The families of people with addictions are typically expected to help keep the secret. So they get pulled into the Jekyll and Hyde life with their loved one, pretending that life is going just fine and that things in the family are functioning perfectly.
But secrets are a fuel for addiction. Secrets are caused by shame and secrets intensify shame. Most professionals who work with addicted people recognize shame as being a core cause of addiction. Overcoming addiction requires healing shame, which in turn necessitates becoming free from the secrets.
The group format of Connections’ program is an important part of breaking through the isolation and secrets that support the shame and fuel the addiction.
Partners and family members of people with addictions often face a harsh reality of betrayal and violation. Feelings of emotional safety and security are lost. Needs for closeness and comfort go unmet. And life may seem chaotic and unsafe. The relationship may feel like a lie and you may question whether it ever was real. If the addicted loved one has been a source of comfort and stability in the past, you may be left feeling alone and confused and may naturally ask, “Is there anyone I can trust?”

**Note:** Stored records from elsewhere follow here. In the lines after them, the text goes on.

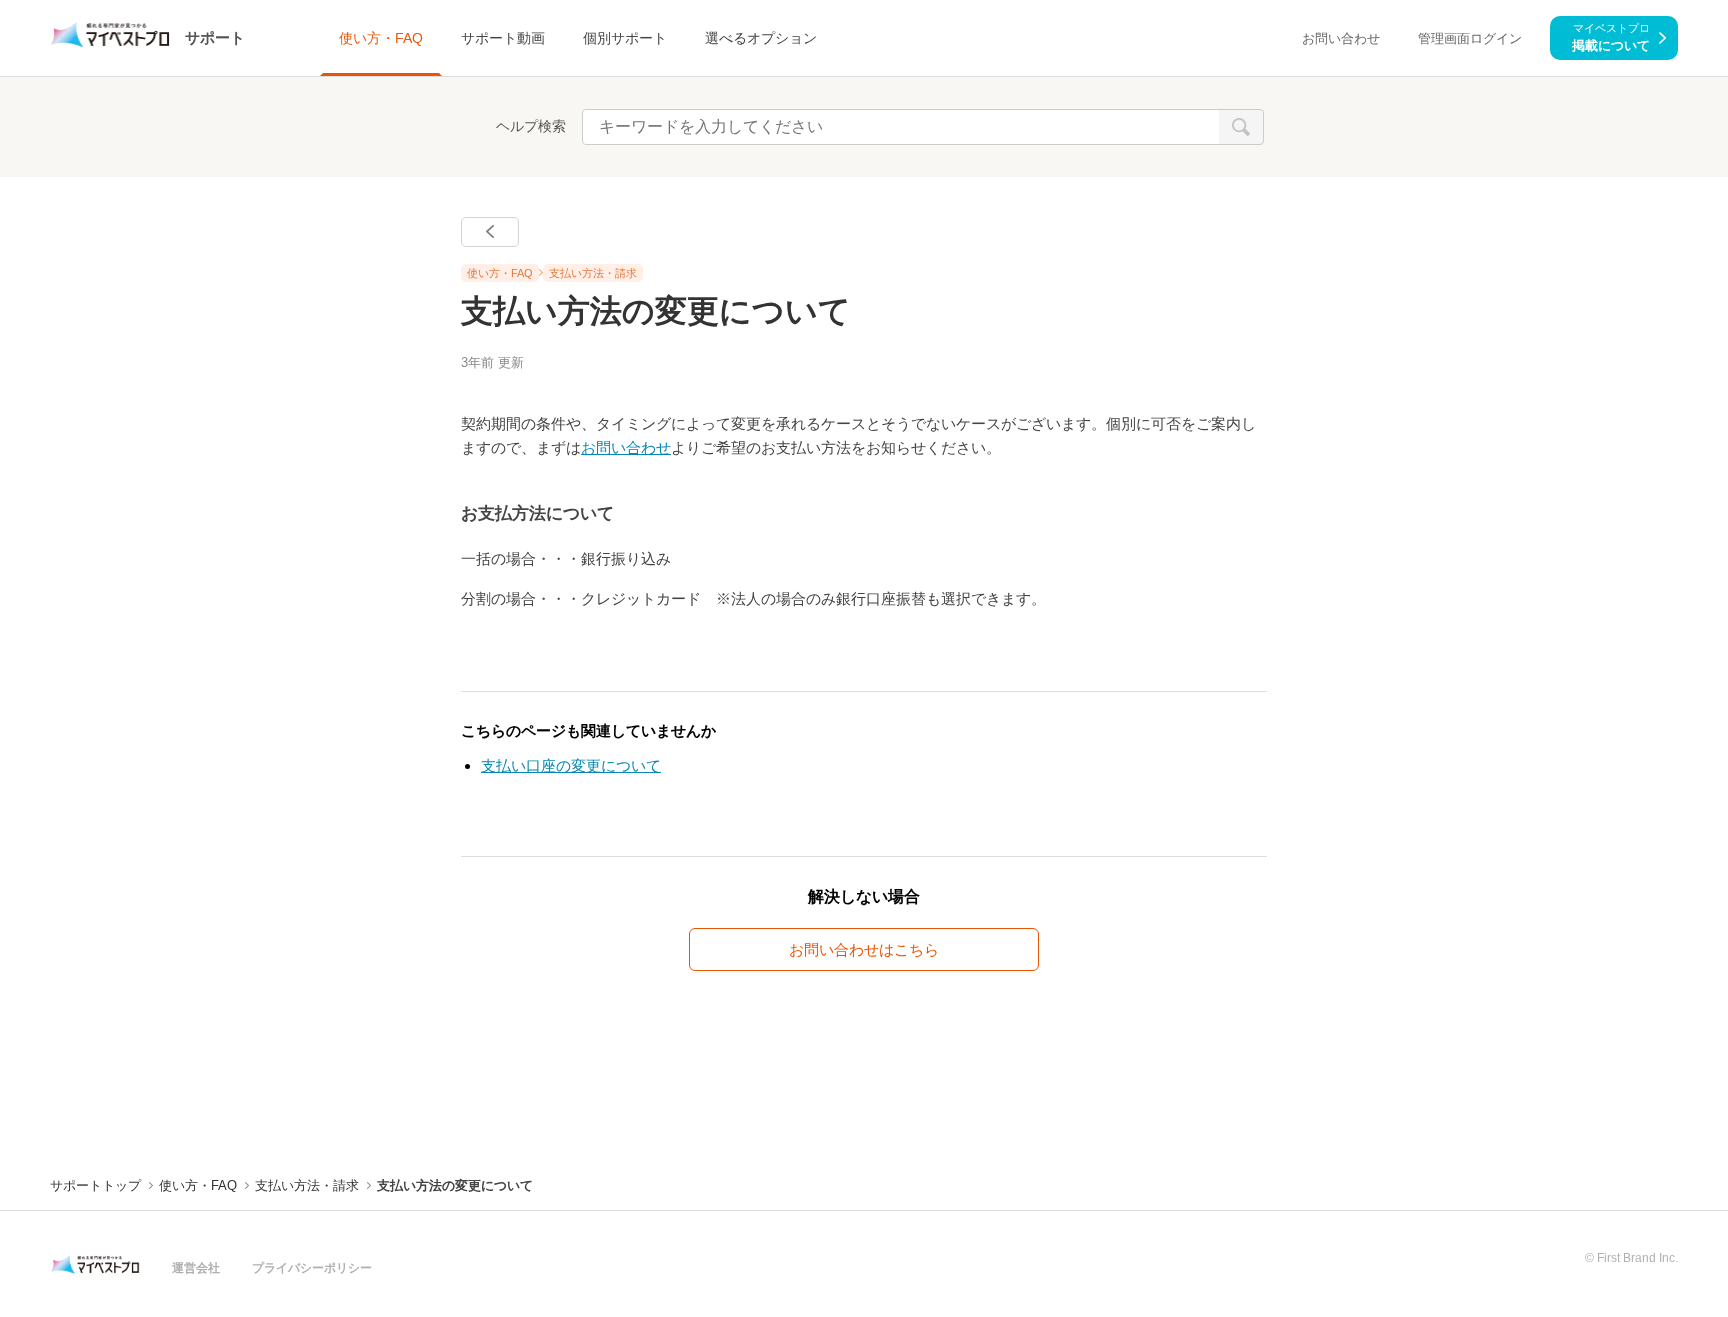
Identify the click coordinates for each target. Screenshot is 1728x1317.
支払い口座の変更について (571, 765)
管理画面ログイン (1470, 38)
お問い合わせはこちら (864, 949)
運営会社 (196, 1268)
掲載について (1611, 37)
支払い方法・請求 (593, 273)
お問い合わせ (1341, 38)
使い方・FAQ (500, 273)
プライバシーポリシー (312, 1268)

The kind of betrayal experienced by partners of those with sexual addiction can be extremely deep and shattering. All aspects of your life may be affected. Your ability to function and handle daily tasks may be compromised. Your security, stability, and plans for the future may be undermined. Your relationships with friends, family of origin, and your own children may be impacted. Your identity and sense of self may be shaken. Even your spiritual life and relationship with God can be injured.
For most partners, this upheaval is highly traumatic. Professionals who work with partners of sexually addicted people have noticed certain common trauma responses. These responses differ from person to person, but may include the following:
- Sadness and depression
- Outbursts of anger or rage
- Difficulty trusting and feelings of betrayal
- Fear and anxiety
- Excessive alertness or watchfulness
- Intrusive thoughts about his behavior
- Difficulty concentrating or remembering
- Feeling “crazy” or not yourself
- Panic or feeling out of control
- Increased need to control everyday life; compulsive behavior
- Blaming yourself or feeling responsible for his choices
- Worrying or ruminating
- Emotional flooding or emotional numbness
- Helplessness and despair
- Minimizing the experience as if it does not matter
- Not wanting to burden others with your problems
- Shock and disbelief
- Under- or overeating; weight loss or weight gain
- Diminished interest in everyday activities
- Withdrawal and detachment from others; isolation
- Preoccupation with body image
We strongly recommend that you do not make any major decisions regarding your relationship with your partner during the first year of recovery. You need stability in your life before any big decisions are made.